(DO THIS): Give each line of the rows below as a string in one JSON list, one string per line, with blank lines omitted.

(Word and element location rows):
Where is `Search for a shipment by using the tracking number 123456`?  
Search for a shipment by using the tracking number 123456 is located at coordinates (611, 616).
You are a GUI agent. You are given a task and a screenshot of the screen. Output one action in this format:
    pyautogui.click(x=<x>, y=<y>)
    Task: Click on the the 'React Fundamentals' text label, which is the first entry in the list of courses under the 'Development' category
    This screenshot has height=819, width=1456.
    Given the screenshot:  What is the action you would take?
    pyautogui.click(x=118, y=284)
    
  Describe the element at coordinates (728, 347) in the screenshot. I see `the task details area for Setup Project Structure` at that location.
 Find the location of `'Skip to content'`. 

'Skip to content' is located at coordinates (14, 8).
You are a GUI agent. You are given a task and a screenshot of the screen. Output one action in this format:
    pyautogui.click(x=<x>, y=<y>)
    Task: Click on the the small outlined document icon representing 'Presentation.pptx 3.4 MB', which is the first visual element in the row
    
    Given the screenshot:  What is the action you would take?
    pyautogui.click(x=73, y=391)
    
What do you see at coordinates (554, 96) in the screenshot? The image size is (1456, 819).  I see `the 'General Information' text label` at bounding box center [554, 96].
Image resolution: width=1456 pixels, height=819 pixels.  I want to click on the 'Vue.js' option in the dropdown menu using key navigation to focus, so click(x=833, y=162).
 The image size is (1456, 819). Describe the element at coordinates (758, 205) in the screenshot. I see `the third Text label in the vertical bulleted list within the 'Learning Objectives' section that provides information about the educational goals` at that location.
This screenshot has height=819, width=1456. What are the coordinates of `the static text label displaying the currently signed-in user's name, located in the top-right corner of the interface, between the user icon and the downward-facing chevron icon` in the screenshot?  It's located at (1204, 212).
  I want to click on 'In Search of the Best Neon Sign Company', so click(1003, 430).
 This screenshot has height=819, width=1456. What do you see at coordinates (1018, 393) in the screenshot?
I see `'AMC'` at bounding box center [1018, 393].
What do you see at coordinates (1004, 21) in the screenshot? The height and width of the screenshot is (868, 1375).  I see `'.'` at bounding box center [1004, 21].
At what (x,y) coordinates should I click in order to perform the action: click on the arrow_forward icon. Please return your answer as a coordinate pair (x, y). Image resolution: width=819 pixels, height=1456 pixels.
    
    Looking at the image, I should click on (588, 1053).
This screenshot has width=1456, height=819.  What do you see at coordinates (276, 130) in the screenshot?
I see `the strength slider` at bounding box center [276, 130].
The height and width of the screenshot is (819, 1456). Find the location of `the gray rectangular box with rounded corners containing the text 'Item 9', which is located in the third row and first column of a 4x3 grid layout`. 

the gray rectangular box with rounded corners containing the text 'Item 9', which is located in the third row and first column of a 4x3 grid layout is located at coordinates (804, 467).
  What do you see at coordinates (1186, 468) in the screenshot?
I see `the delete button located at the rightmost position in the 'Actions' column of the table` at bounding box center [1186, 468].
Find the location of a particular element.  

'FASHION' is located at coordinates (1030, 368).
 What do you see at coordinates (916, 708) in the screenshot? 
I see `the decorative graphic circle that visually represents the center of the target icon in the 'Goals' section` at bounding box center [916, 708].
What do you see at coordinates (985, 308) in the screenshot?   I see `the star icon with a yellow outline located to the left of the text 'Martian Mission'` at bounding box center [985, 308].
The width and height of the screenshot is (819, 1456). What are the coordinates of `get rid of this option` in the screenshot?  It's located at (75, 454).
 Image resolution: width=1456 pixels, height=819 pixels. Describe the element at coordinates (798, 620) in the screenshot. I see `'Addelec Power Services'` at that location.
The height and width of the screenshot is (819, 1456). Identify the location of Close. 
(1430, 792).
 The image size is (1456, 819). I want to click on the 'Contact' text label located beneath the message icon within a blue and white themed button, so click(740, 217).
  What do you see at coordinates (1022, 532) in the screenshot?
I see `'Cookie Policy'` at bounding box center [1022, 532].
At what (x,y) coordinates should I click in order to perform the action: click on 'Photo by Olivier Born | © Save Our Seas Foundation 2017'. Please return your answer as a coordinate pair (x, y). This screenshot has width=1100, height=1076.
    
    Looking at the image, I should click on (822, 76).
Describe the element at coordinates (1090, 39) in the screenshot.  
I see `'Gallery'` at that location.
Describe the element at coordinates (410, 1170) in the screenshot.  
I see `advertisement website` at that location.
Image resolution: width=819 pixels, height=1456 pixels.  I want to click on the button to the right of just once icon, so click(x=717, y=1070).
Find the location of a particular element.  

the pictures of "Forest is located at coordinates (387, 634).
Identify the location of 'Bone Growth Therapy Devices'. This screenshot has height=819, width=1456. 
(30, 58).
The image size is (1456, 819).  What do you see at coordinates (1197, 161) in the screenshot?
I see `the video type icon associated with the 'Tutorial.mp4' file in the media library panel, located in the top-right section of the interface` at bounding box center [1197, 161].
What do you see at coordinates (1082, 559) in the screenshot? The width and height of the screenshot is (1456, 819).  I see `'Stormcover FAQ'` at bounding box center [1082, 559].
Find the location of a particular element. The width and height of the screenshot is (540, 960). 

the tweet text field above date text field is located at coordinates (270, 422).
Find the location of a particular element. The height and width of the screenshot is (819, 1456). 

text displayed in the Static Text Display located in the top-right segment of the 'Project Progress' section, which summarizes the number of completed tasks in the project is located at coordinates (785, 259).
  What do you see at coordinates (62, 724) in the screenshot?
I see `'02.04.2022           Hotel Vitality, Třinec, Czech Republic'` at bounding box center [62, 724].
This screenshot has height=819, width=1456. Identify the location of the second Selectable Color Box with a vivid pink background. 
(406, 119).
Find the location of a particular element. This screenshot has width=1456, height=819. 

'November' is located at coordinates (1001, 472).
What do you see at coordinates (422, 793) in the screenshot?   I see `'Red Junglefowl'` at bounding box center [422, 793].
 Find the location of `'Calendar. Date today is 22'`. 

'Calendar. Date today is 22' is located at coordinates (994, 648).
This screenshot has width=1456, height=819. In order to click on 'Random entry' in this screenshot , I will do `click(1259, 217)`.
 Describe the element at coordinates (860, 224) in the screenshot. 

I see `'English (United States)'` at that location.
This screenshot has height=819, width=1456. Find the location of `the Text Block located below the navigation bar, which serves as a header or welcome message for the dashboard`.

(CORRECT ANSWER):
[
  "Where is `Search for a shipment by using the tracking number 123456`?  ",
  "Search for a shipment by using the tracking number 123456 is located at coordinates (611, 616).",
  "You are a GUI agent. You are given a task and a screenshot of the screen. Output one action in this format:",
  "    pyautogui.click(x=<x>, y=<y>)",
  "    Task: Click on the the 'React Fundamentals' text label, which is the first entry in the list of courses under the 'Development' category",
  "    This screenshot has height=819, width=1456.",
  "    Given the screenshot:  What is the action you would take?",
  "    pyautogui.click(x=118, y=284)",
  "  Describe the element at coordinates (728, 347) in the screenshot. I see `the task details area for Setup Project Structure` at that location.",
  " Find the location of `'Skip to content'`. ",
  "'Skip to content' is located at coordinates (14, 8).",
  "You are a GUI agent. You are given a task and a screenshot of the screen. Output one action in this format:",
  "    pyautogui.click(x=<x>, y=<y>)",
  "    Task: Click on the the small outlined document icon representing 'Presentation.pptx 3.4 MB', which is the first visual element in the row",
  "    Given the screenshot:  What is the action you would take?",
  "    pyautogui.click(x=73, y=391)",
  "What do you see at coordinates (554, 96) in the screenshot? The image size is (1456, 819).  I see `the 'General Information' text label` at bounding box center [554, 96].",
  "Image resolution: width=1456 pixels, height=819 pixels.  I want to click on the 'Vue.js' option in the dropdown menu using key navigation to focus, so click(x=833, y=162).",
  " The image size is (1456, 819). Describe the element at coordinates (758, 205) in the screenshot. I see `the third Text label in the vertical bulleted list within the 'Learning Objectives' section that provides information about the educational goals` at that location.",
  "This screenshot has height=819, width=1456. What are the coordinates of `the static text label displaying the currently signed-in user's name, located in the top-right corner of the interface, between the user icon and the downward-facing chevron icon` in the screenshot?  It's located at (1204, 212).",
  "  I want to click on 'In Search of the Best Neon Sign Company', so click(1003, 430).",
  " This screenshot has height=819, width=1456. What do you see at coordinates (1018, 393) in the screenshot?",
  "I see `'AMC'` at bounding box center [1018, 393].",
  "What do you see at coordinates (1004, 21) in the screenshot? The height and width of the screenshot is (868, 1375).  I see `'.'` at bounding box center [1004, 21].",
  "At what (x,y) coordinates should I click in order to perform the action: click on the arrow_forward icon. Please return your answer as a coordinate pair (x, y). Image resolution: width=819 pixels, height=1456 pixels.",
  "    Looking at the image, I should click on (588, 1053).",
  "This screenshot has width=1456, height=819.  What do you see at coordinates (276, 130) in the screenshot?",
  "I see `the strength slider` at bounding box center [276, 130].",
  "The height and width of the screenshot is (819, 1456). Find the location of `the gray rectangular box with rounded corners containing the text 'Item 9', which is located in the third row and first column of a 4x3 grid layout`. ",
  "the gray rectangular box with rounded corners containing the text 'Item 9', which is located in the third row and first column of a 4x3 grid layout is located at coordinates (804, 467).",
  "  What do you see at coordinates (1186, 468) in the screenshot?",
  "I see `the delete button located at the rightmost position in the 'Actions' column of the table` at bounding box center [1186, 468].",
  "Find the location of a particular element.  ",
  "'FASHION' is located at coordinates (1030, 368).",
  " What do you see at coordinates (916, 708) in the screenshot? ",
  "I see `the decorative graphic circle that visually represents the center of the target icon in the 'Goals' section` at bounding box center [916, 708].",
  "What do you see at coordinates (985, 308) in the screenshot?   I see `the star icon with a yellow outline located to the left of the text 'Martian Mission'` at bounding box center [985, 308].",
  "The width and height of the screenshot is (819, 1456). What are the coordinates of `get rid of this option` in the screenshot?  It's located at (75, 454).",
  " Image resolution: width=1456 pixels, height=819 pixels. Describe the element at coordinates (798, 620) in the screenshot. I see `'Addelec Power Services'` at that location.",
  "The height and width of the screenshot is (819, 1456). Identify the location of Close. ",
  "(1430, 792).",
  " The image size is (1456, 819). I want to click on the 'Contact' text label located beneath the message icon within a blue and white themed button, so click(740, 217).",
  "  What do you see at coordinates (1022, 532) in the screenshot?",
  "I see `'Cookie Policy'` at bounding box center [1022, 532].",
  "At what (x,y) coordinates should I click in order to perform the action: click on 'Photo by Olivier Born | © Save Our Seas Foundation 2017'. Please return your answer as a coordinate pair (x, y). This screenshot has width=1100, height=1076.",
  "    Looking at the image, I should click on (822, 76).",
  "Describe the element at coordinates (1090, 39) in the screenshot.  ",
  "I see `'Gallery'` at that location.",
  "Describe the element at coordinates (410, 1170) in the screenshot.  ",
  "I see `advertisement website` at that location.",
  "Image resolution: width=819 pixels, height=1456 pixels.  I want to click on the button to the right of just once icon, so click(x=717, y=1070).",
  "Find the location of a particular element.  ",
  "the pictures of \"Forest is located at coordinates (387, 634).",
  "Identify the location of 'Bone Growth Therapy Devices'. This screenshot has height=819, width=1456. ",
  "(30, 58).",
  "The image size is (1456, 819).  What do you see at coordinates (1197, 161) in the screenshot?",
  "I see `the video type icon associated with the 'Tutorial.mp4' file in the media library panel, located in the top-right section of the interface` at bounding box center [1197, 161].",
  "What do you see at coordinates (1082, 559) in the screenshot? The width and height of the screenshot is (1456, 819).  I see `'Stormcover FAQ'` at bounding box center [1082, 559].",
  "Find the location of a particular element. The width and height of the screenshot is (540, 960). ",
  "the tweet text field above date text field is located at coordinates (270, 422).",
  "Find the location of a particular element. The height and width of the screenshot is (819, 1456). ",
  "text displayed in the Static Text Display located in the top-right segment of the 'Project Progress' section, which summarizes the number of completed tasks in the project is located at coordinates (785, 259).",
  "  What do you see at coordinates (62, 724) in the screenshot?",
  "I see `'02.04.2022           Hotel Vitality, Třinec, Czech Republic'` at bounding box center [62, 724].",
  "This screenshot has height=819, width=1456. Identify the location of the second Selectable Color Box with a vivid pink background. ",
  "(406, 119).",
  "Find the location of a particular element. This screenshot has width=1456, height=819. ",
  "'November' is located at coordinates (1001, 472).",
  "What do you see at coordinates (422, 793) in the screenshot?   I see `'Red Junglefowl'` at bounding box center [422, 793].",
  " Find the location of `'Calendar. Date today is 22'`. ",
  "'Calendar. Date today is 22' is located at coordinates (994, 648).",
  "This screenshot has width=1456, height=819. In order to click on 'Random entry' in this screenshot , I will do `click(1259, 217)`.",
  " Describe the element at coordinates (860, 224) in the screenshot. ",
  "I see `'English (United States)'` at that location.",
  "This screenshot has height=819, width=1456. Find the location of `the Text Block located below the navigation bar, which serves as a header or welcome message for the dashboard`."
]